Pensées vagabondes… 5. La sentinelle

« Une sentinelle attend l’aurore »… Mais elle ne verra cet instant, cime de l’Espérance, que si elle a veillé patiemment. Une sentinelle est la seule à connaître sa solitude, sa peur, son impuissance ; par sa présence aux yeux ouverts, elle suffit pourtant à éloigner le danger. Ainsi devons-nous, si faibles et désolés que nous nous sentons dans ce siècle, conserver, même en pleines ténèbres, les yeux grands ouverts. Ne pas les détourner, ce qui est le démon de midi ; et ne pas les fermer, ce qui est le démon du soir – mais veiller. Jusqu’à ce qu’au raz de l’horizon s’entrouvre la paupière immense, jusqu’au clin d’œil
du Ciel, veiller…

G. Cesbron

Une sentinelle attend l’aurore, seule dans une nuit froide et noire. Elle ne voit rien, car les feux du camp l’éclairent et l’éblouissent. La lune et les étoiles sont masquées par de lourds nuages. La sentinelle n’entend rien d’autre que les battements de son cœur inquiet et se demande ce qu’elle peut bien faire là, en plein vent et dans le froid, à quoi elle sert dans son aveuglement. Son fusil, qui brille à la lueur des feux, est déchargé. La sentinelle n’a pas fini ses classes, elle n’a pas le niveau. Le sergent lui a dit qu’en cas d’alerte, elle n’aura qu’à tirer en l’air l’unique balle qu’on lui a donnée et qu’elle a mise dans sa poche. De « vrais » soldats viendront, pour régler la situation. « Attention, tu n’as qu’une balle, les munitions coûtent cher ! » Tu parles ! Les secours, les vrais soldats, on les entend ronfler d’ici, et les fusils, bien rangés dans la tente armurerie, ne sont même pas à portée de mains.

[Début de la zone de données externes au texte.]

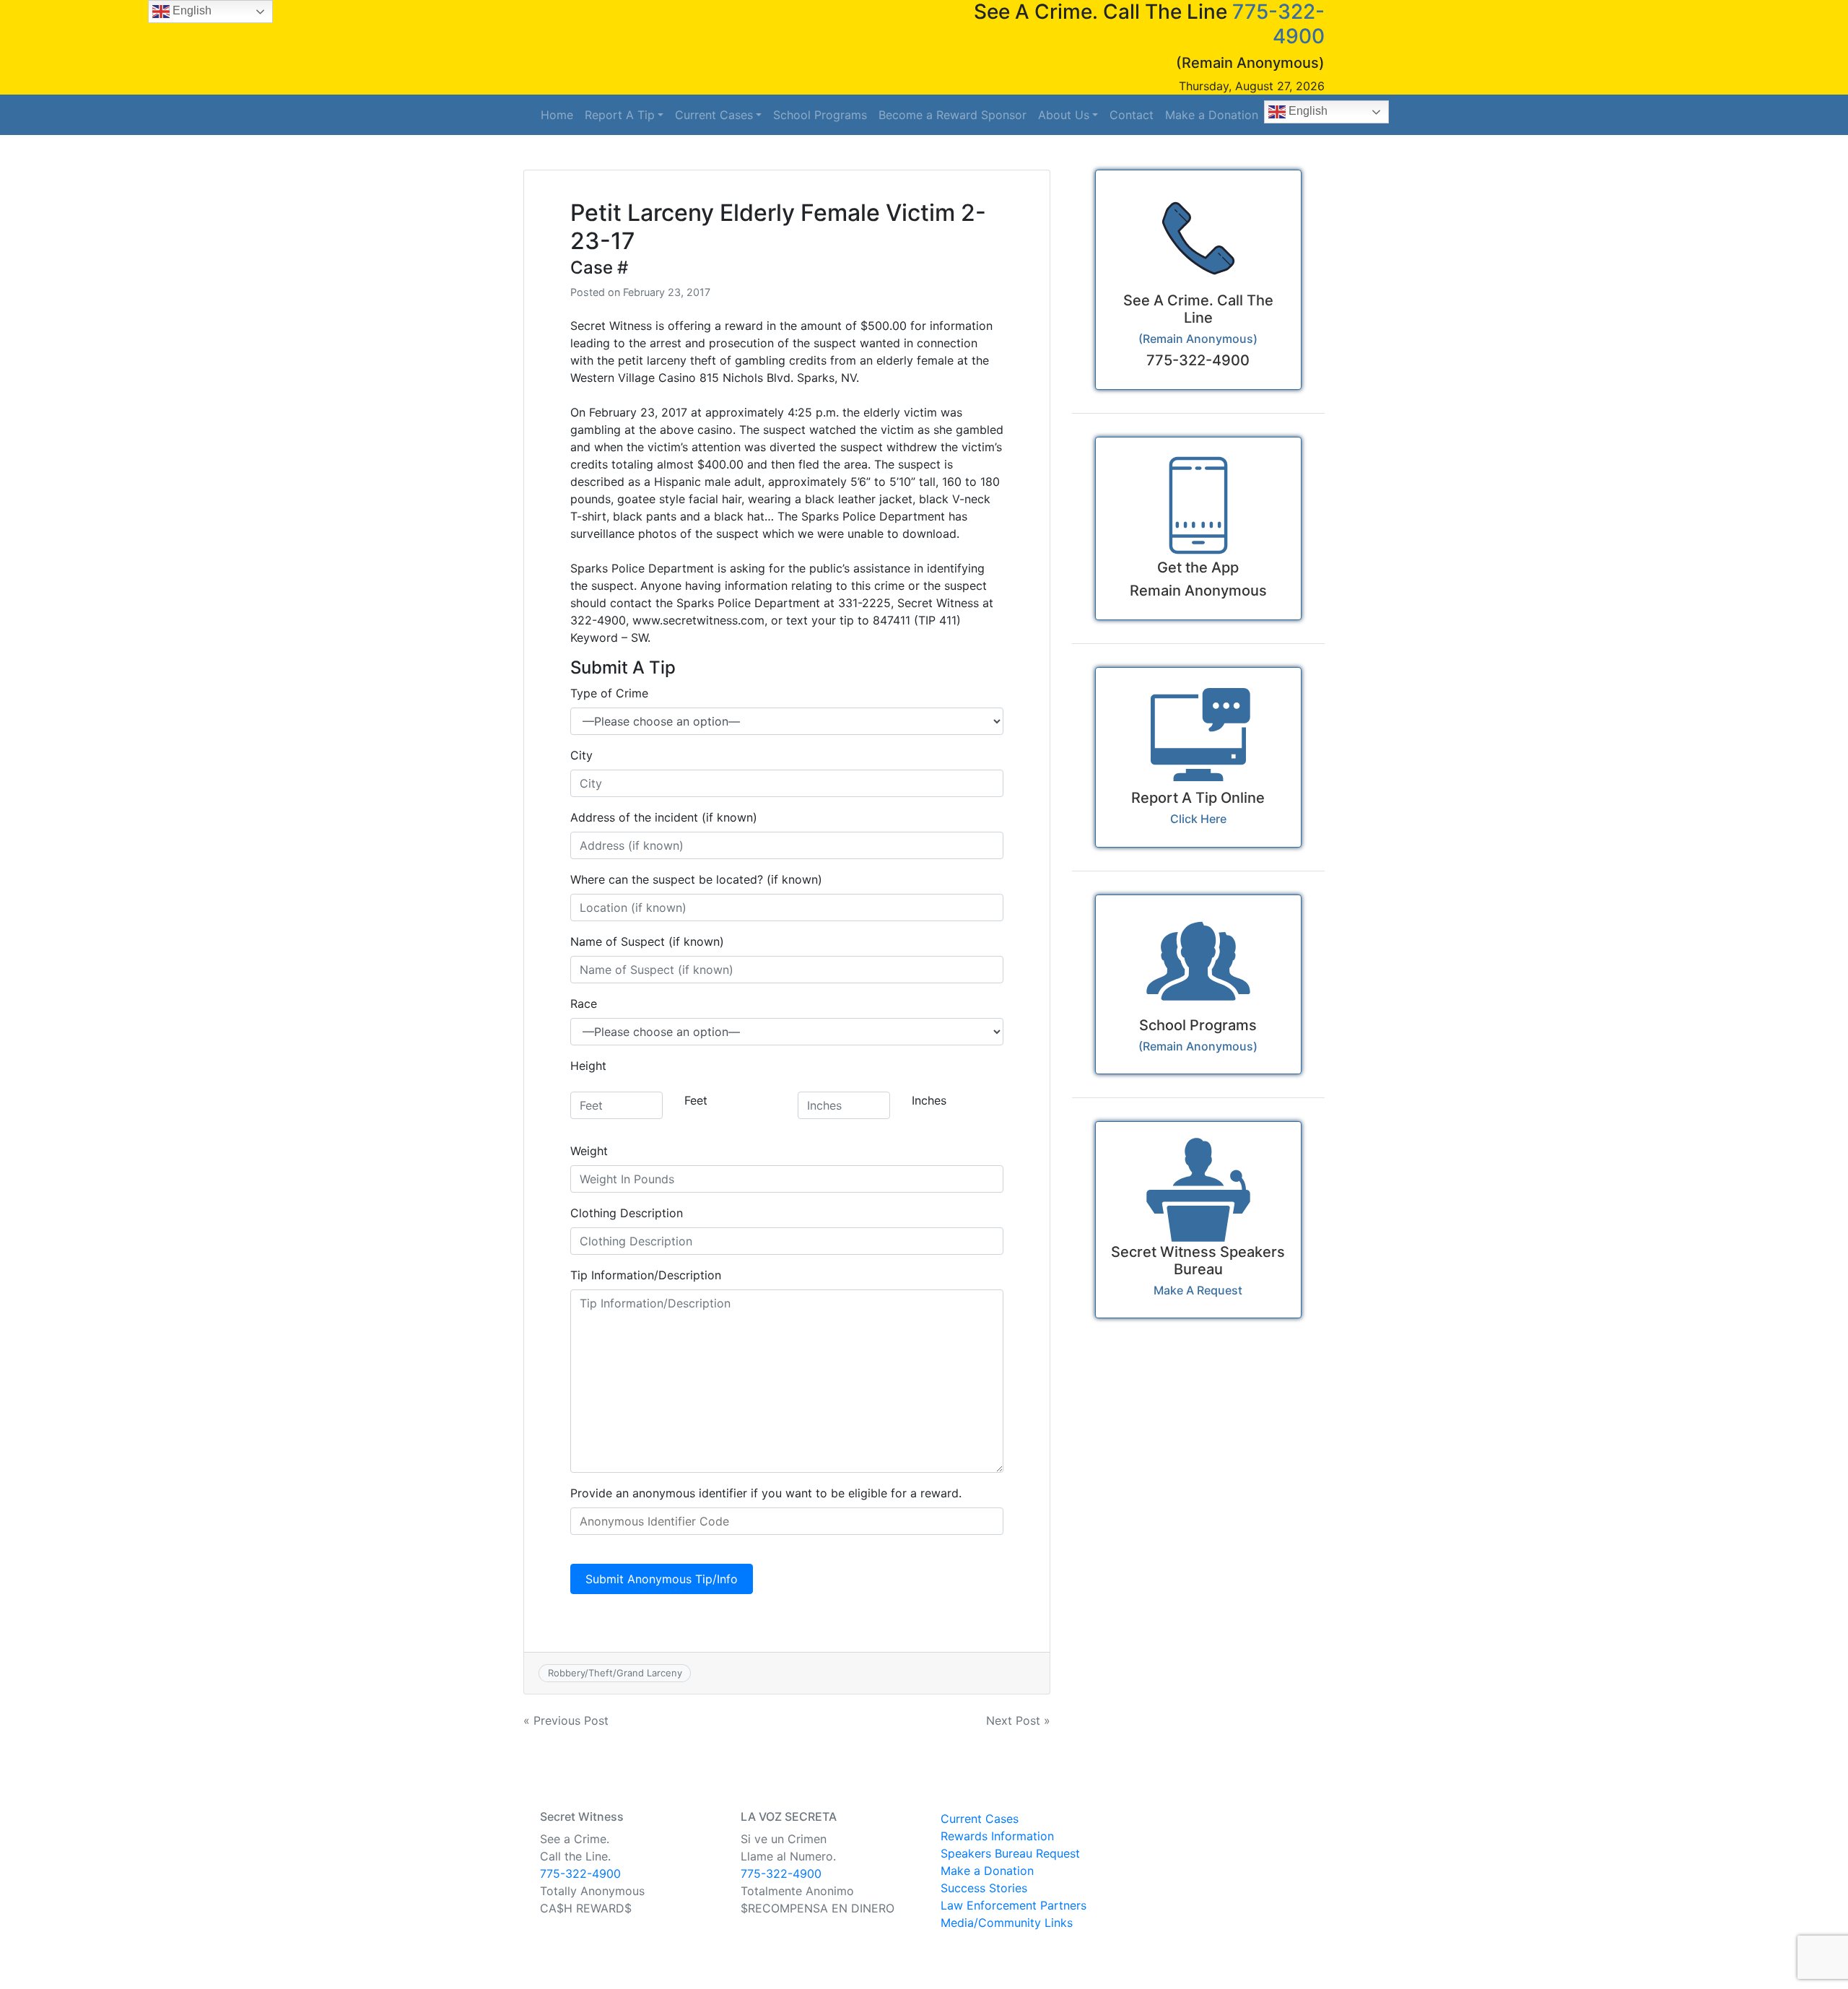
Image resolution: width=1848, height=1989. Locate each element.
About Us (1063, 115)
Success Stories (984, 1888)
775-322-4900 (580, 1873)
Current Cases (714, 115)
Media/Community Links (1007, 1922)
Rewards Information (997, 1836)
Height (588, 1065)
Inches (929, 1100)
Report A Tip (620, 115)
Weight (589, 1151)
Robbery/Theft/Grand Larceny (615, 1673)
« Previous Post (566, 1720)
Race (583, 1003)
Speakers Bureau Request (1010, 1853)
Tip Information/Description (645, 1275)
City (581, 755)
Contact (1132, 115)
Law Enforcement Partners (1013, 1905)
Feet (695, 1100)
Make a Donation (1211, 115)
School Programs (820, 115)
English (1307, 111)
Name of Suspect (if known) (647, 941)
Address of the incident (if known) (663, 817)
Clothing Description (626, 1213)
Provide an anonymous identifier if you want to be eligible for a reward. (766, 1493)
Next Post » (1018, 1720)
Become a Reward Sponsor (953, 115)
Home (557, 115)
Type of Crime (609, 693)
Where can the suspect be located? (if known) (696, 879)
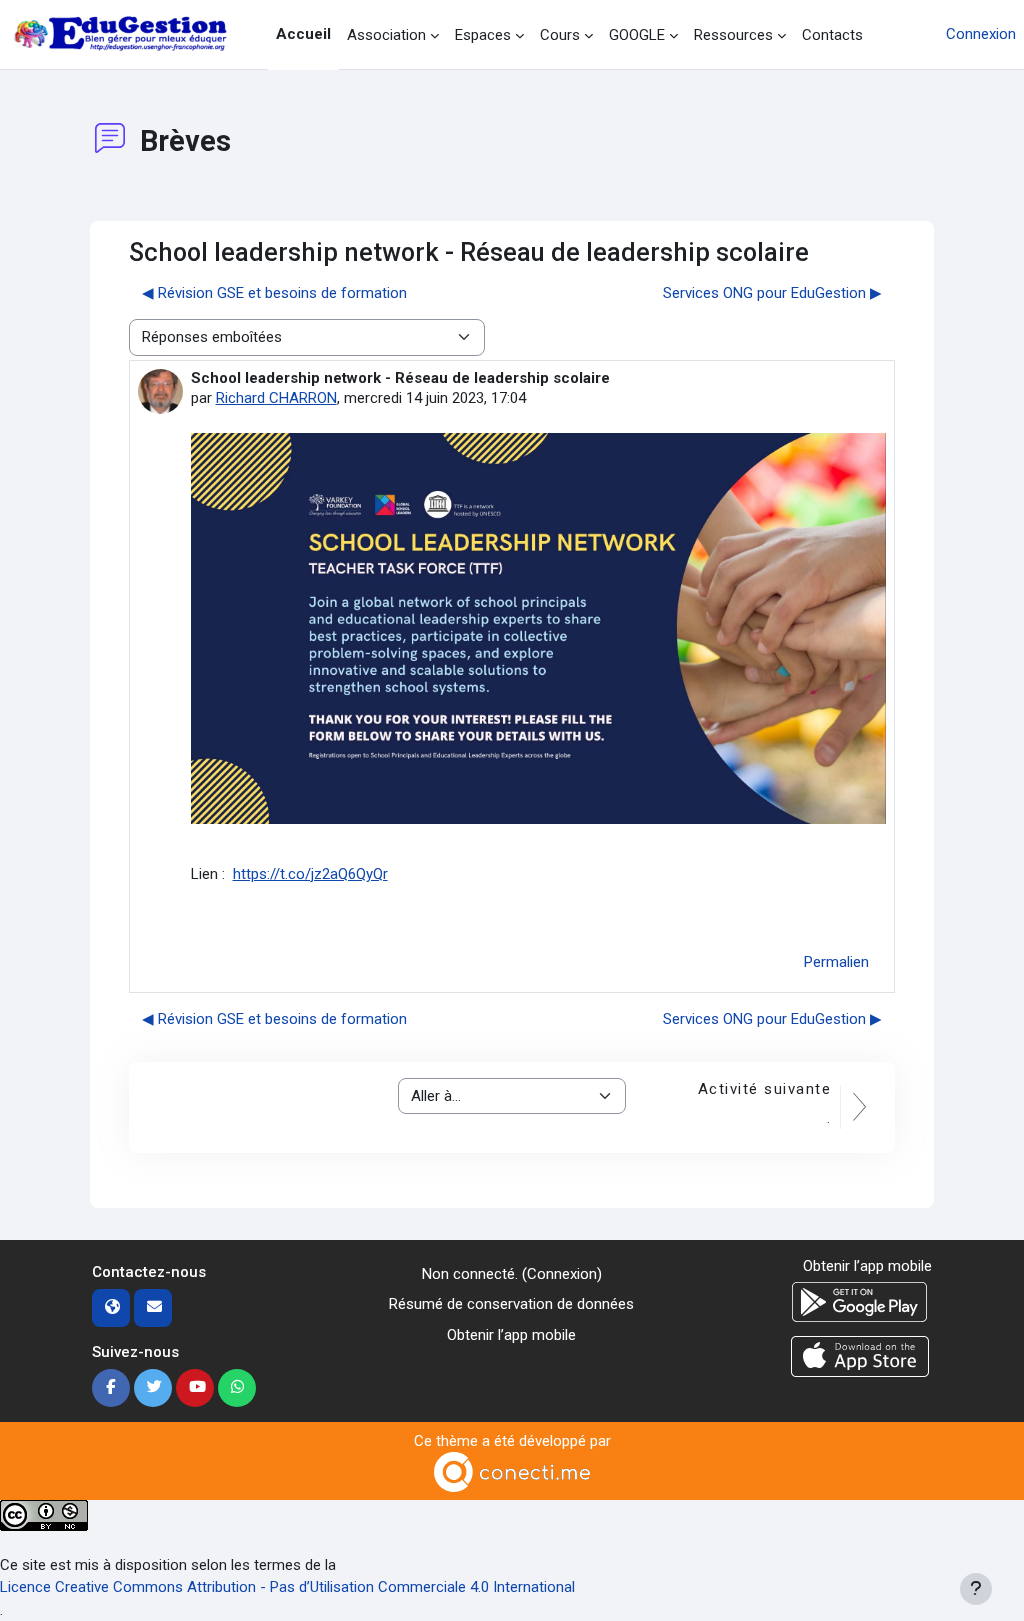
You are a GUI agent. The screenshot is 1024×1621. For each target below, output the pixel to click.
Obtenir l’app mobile (511, 1335)
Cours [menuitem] (560, 35)
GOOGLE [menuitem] (637, 35)
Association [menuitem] (386, 35)
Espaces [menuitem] (483, 35)
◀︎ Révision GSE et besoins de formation (274, 293)
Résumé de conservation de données (511, 1304)
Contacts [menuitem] (832, 35)
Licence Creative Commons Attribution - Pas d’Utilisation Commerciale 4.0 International (287, 1587)
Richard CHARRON (276, 398)
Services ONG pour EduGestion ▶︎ (772, 293)
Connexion (981, 34)
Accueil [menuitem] (303, 34)
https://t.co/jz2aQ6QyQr (310, 874)
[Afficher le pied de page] (976, 1589)
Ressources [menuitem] (733, 35)
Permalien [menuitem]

L’ennemi est venu pour attaquer le camp au plus sombre de la nuit noire. La sentinelle, debout à son poste, transie de froid, n’a rien vu venir. La lueur des feux du camp l’éclairait à contre-jour et l’ennemi n’a eu aucun mal à la voir, debout en haut d’une crête.

Tout s’est réglé en quelques minutes. L’ennemi s’est approché et, dans la brume qui montait, la sentinelle paraissait plus grande, plus forte : « T’as vu la sentinelle là-haut, c’est un monstre ! Et son fusil, t’imagines le calibre ! Pas étonnant qu’elle ne se dissimule même pas. C’est un piège ! D’autres, autour, sont cachés et on ne sait pas où. Tu verras, ses copains sont là, quelque part, à
nous attendre. Ils nous ont déjà repérés. Barrons-nous d’ici, et vite fait, on aura de la chance si on y arrive ! »
C’est ainsi que fût brillamment repoussée l’attaque de la nuit.

Le lendemain, la sentinelle est convoquée pour la remise de médailles. Elle s’est préparée, a brossé ses chaussures et nettoyé son fusil pour qu’il brille comme neuf. Un uniforme rutilant lui a été prêté, car elle a été désignée pour la Garde d’Honneur du lieutenant de Bonmatin.
Ouvrez le ban !

« Plusieurs fois cité à la Gazette de l’Armée, le lieutenant de Bonmatin, jeune officier promis à un brillant avenir, est décoré de la Grand’ Croix de la Valeur Militaire, pour avoir supérieurement revu les menus de la Cantine, usant de toute son expérience pour la mise au point de nouvelles rations, plus saines, plus équilibrées et surtout, beaucoup moins chères. »
Sans le lieutenant de Bonmatin, qui sait ce que serait devenue la troupe !

Ce soir, la sentinelle reprendra sa garde, en se demandant bien à quoi cela peut-il servir.